PASSAGE PROVIDED:

####

Day Two

On our second day at Cienaguita, we headed up the mountain again, bright and early. We made another batch of concrete, five wheelbarrows full of sand and five 94 pound bags of cement mixed together by shoveling the mound from the bottom into a new pile and then repeating the process to put the pile back where we started. Then you flatten the mound and add five wheelbarrow loads of gravel. Make a trough in the middle and fill with water. With your shovel begin mixing the ingredients. Then mix it further as you load it into the wheelbarrow to be carried over to the foundation. The day before we had made it in batches of 6 wheelbarrow loads of sand and gravel and six bags of cement, but we only had a small corner to finish so Jaime told us to just do 5. When it was all mixed and poured, Jaime saw that we needed one more round after all. So we loaded up one more wheelbarrow load and got one more sack of cement. By 11:30 we were done and headed down the hill for lunch.

The food was a matter for lots of discussion and disagreement. Luckily, I like most everything and will try pretty much anything. Some of the oddities were amazing, even though the majority of the group will never know since they did not try them, but others were not so great. Josh and I made fun names for the things we were unsure of. I will delve into the food more in another post.

After lunch, which was a very normal meal of fish, salad, rice and beans, the girls and I sat by the road to see if we could drum up business for our Vacation Bible School. Soon there were kids all around and the men joined us in running around and playing with the kids. This always got too rambunctious for my tastes, so I would sit to the side with the calmer kids who wanted a safe place to watch the mayhem, but feel protected. We would laugh and point as the kids stole the hats of our fellow teammates and then chased each other around playing keep away. Eventually, the kids who were on their way home from school wandered on down the trail to go up the mountain towards home. Not one stayed for VBS. The men got their tools together and also headed up the hill. The girls looked at each other and three of them decided it was a good time to relax and headed towards our room. But three of the girls wanted to go up the hill and work some more. I pointed out that the men were headed to a different work site, one we had not gone to before. Our site still had wet concrete, so in order to keep working the men had discussed going to another site much further away. The girls had no idea where they were going. As much as a rest sounded good, I could not in good conscience let these young girls wander off alone so I decided to follow them.

After crossing the bridge we were headed across the field when we ran into the native workers heading back towards the bridge. We asked where Jaime and Rhett were, thinking the guys were going to the different site and we could follow. Maybe it was not up the hill! ( I was silently hoping not to have to scale the cliff!) But they pointed us up the mountain. I figured they were headed back for more supplies. We climbed the mountain and got to our original work site. It was abandoned. So I took the girls to the site where Jaime and I had marked out another house, but once again no Jaime, no Rhett or any other member of our team. Two Ngobi girls that we knew from VBS the day before came by in their school uniforms and asked what we were looking for. When we told them, the oldest one (maybe 10 years old) walked to a nearby hut and asked her mom where Jaime and Rhett were. The mom told her and she came back, promising to take us to the men. As we began to walk, the girl again stopped to talk to an older woman who was out sewing. The woman told the girl the same thing her mom had about the men and the girl now felt positive she knew exactly where we were going. We walked out of the area and turned left down a dirt road. I made a mental note about the green house with white writing on it that said something in Spanish about God so we could find our way back. Then we began what seemed to us an epic journey.

####

EXERCISE DETAILS: Pull out the span of the Day Two account between "The food was" and "in another post.", inclusive, copying it word for word.

GIVEN RECORDS:
####

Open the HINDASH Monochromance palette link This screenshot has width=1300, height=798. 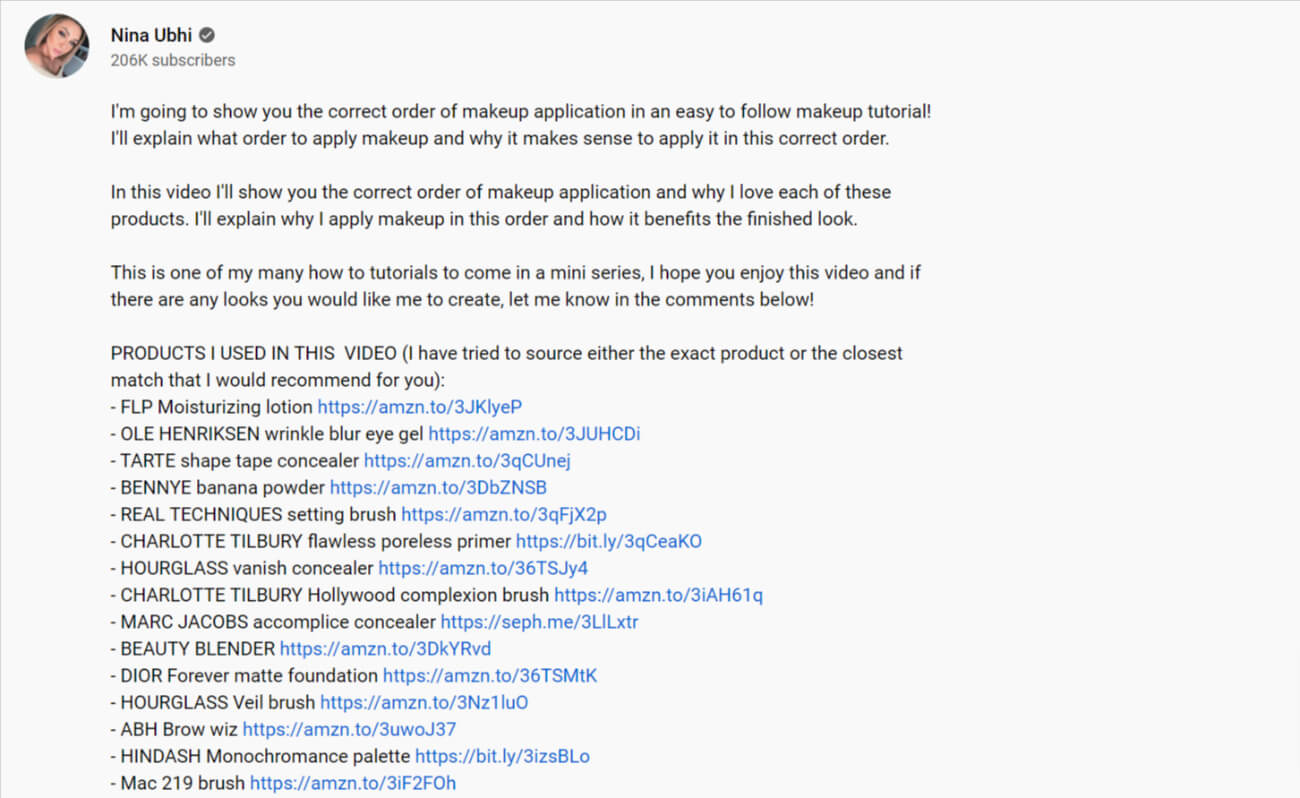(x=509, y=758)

####

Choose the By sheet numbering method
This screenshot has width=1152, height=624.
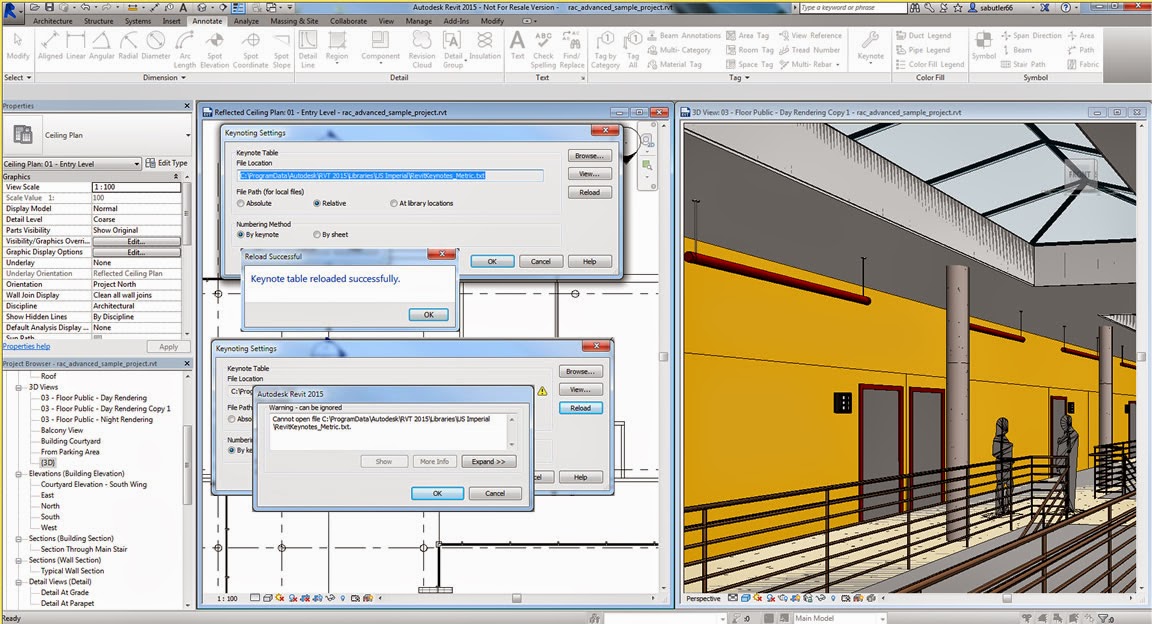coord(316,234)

####

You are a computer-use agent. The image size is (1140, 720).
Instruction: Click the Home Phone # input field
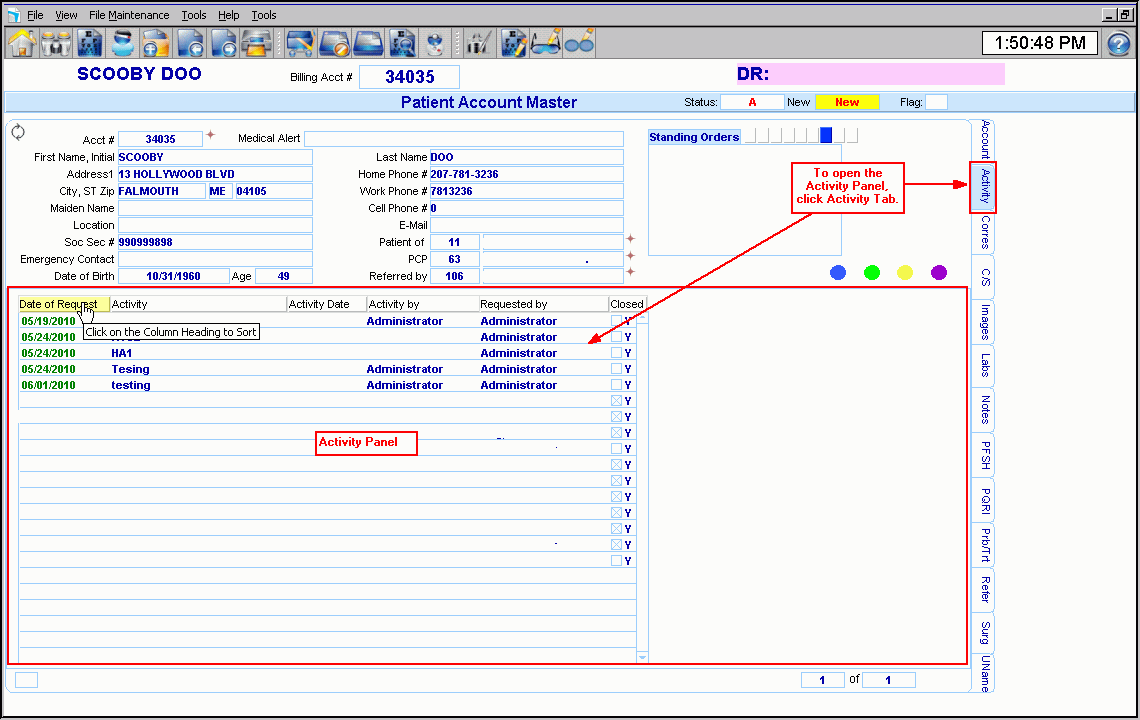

####

RESULT FOR THIS TASK:
The food was a matter for lots of discussion and disagreement. Luckily, I like most everything and will try pretty much anything. Some of the oddities were amazing, even though the majority of the group will never know since they did not try them, but others were not so great. Josh and I made fun names for the things we were unsure of. I will delve into the food more in another post.